A report to the joint monitoring committee (JMC) of NHS Highland and Highland Council had set out a £42m budget gap – £16m of which it had no savings plan to close.
However, from the time finance bosses wrote the report to the date of the meeting, the numbers had drastically worsened.
The year to date deficit has now slipped to £70.7m, with he health board left to find a way of saving £33m at the same time as meeting its service targets.
The health board had been counting on using unspent reserves from last year. This includes £7m of unspent Covid support money.
However, the Scottish Government has now said it will claw back any unspent money into the central pot.
Scottish Government wants a plan
Finance director Heledd Cooper said this decision will further deteriorate the state of NHS Highland’s finances.
“We’re being challenged by the Scottish Government to bring our £33m deficit down to our original plan,” she told the JMC.
“As part of that we’ve had to provide an initial draft of a recovery plan. That’s been put together really quickly.”
She continued: “We have to look across all our budgets and we will have to work as a partnership on how we bring the adult social care spend down.”
Earlier in the day, the JMC discussed the “turbulent” position of adult social care services in Highland.
Highland Home Carers boss Campbell Mair made a plea to the committee: act now to to help the independent care sector, or it faces collapse.
Ms Cooper pointed out the difficulty in improving services and cutting budgets at the same time. She said NHS Highland is missing around half of its targets due to its finance problems.
The NHS Highland board already faces a significant challenge. Like health boards across Scotland, it’s struggling to regain control of its money following the pandemic.
NHS Highland could lose unspent Covid money
NHS Highland was in the red before Covid, but Ms Cooper warned the situation could now “deteriorate further”.
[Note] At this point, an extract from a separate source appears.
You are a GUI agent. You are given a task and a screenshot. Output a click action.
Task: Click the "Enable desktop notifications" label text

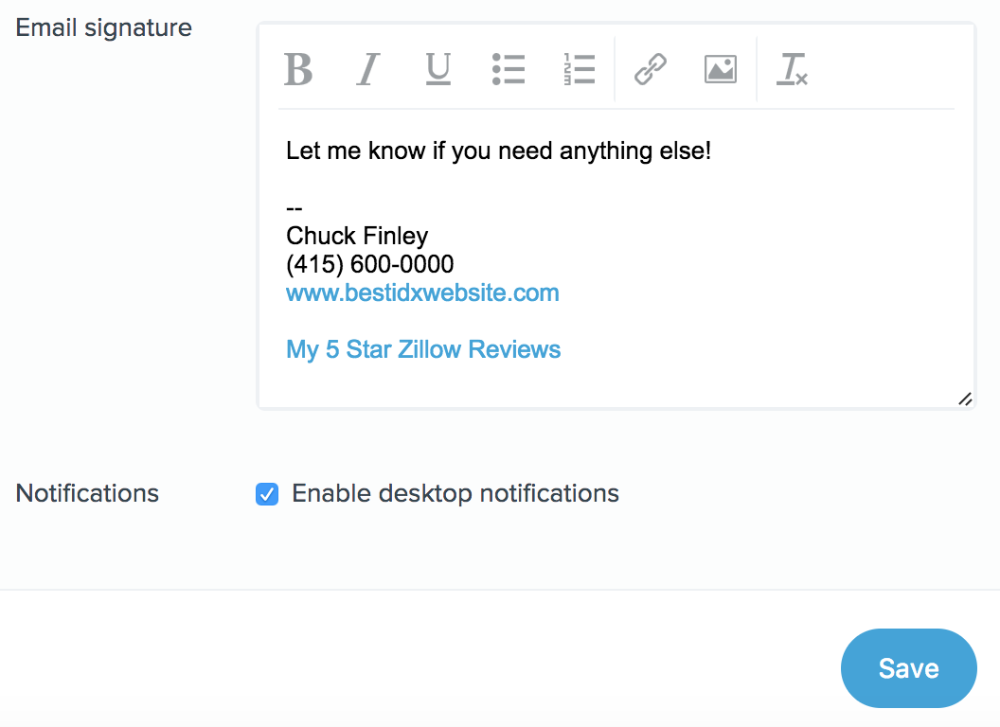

She outlined a reduced allocation as a major risk, together with the Covid reserve money it had previously banked on.
“Last financial year, our unutilised funding was carried forward in Highland Council reserves,” she explained to the JMC. “£7.1m of that was Covid reserves which we intended to use as support for next year.
“We have now had a letter from the Scottish Government indicating they’ll be pulling back that reserve and reallocating it.”
Ms Cooper added that the health board doesn’t yet have details on exactly what that means. However, she said the implications are obvious.
“We are making it very clear to the Scottish Government that it’s already accounted for, and the return of that money will further deteriorate our financial position,” she said.
“It’s not a very rosy picture within our financial landscape.”
Members of the JMC offered their support in working towards a solution, but accepted that it’s a challenge with no easy answer.